Guillotine! Guillotine!! Guillotine!!!
When The French Revolution was published as a three volume set in 1837, it was a revolution (no pun intended) in the way history was written and presented as a discipline. Thomas Carlyle penned history as a story, a novel of the past, which made history enjoyable as well as educational. Days were numbered for the bone dry tomes of days gone by.
Carlyle
began work on the subject when his friend and associate, John Mill, threw the research
and the project into his lap, being unable to complete it himself. Mill provided Carlyle with a wealth of
primary source material on the Revolution.

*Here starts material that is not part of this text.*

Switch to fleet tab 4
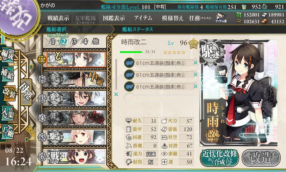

Once he had immersed himself in all the sources put together by Mill, he
began formulating an outline for the book and soon realized that one volume
would not be enough. One text turned
into three.
Carlyle's writing style was furious. He would read the sources then immediately
sit down and write. After completing the
handwritten manuscript for volume one, Mill looked it over to give his
"two cents" worth of critique.
The single copy had been left in Mill's possession. As fate would have it, one of Mill's servants
mistook the first volume draft as rubbish and threw into the trash pile, where
it was burned. All that work went up in
a plume of smoke.
Mills was devastated.
He took full responsibility and even laid out 200 pounds for Carlyle's
living expenses so he could reconstruct the book. Rewrite he did. Within a short amount of time, Carlyle had
rewritten what was lost, and succeeded in composing two more volumes on top of
that. The set was very popular in its
day. Emerson and Thoreau loved it, as
did Mark Twain, but it was Charles Dickens who thoroughly made use of the
Carlyle's work, as the inspiration for A
Tale of Two Cities. Dickens read and
reread the series whilst writing his French Revolution classic...
...and History would never be the same again.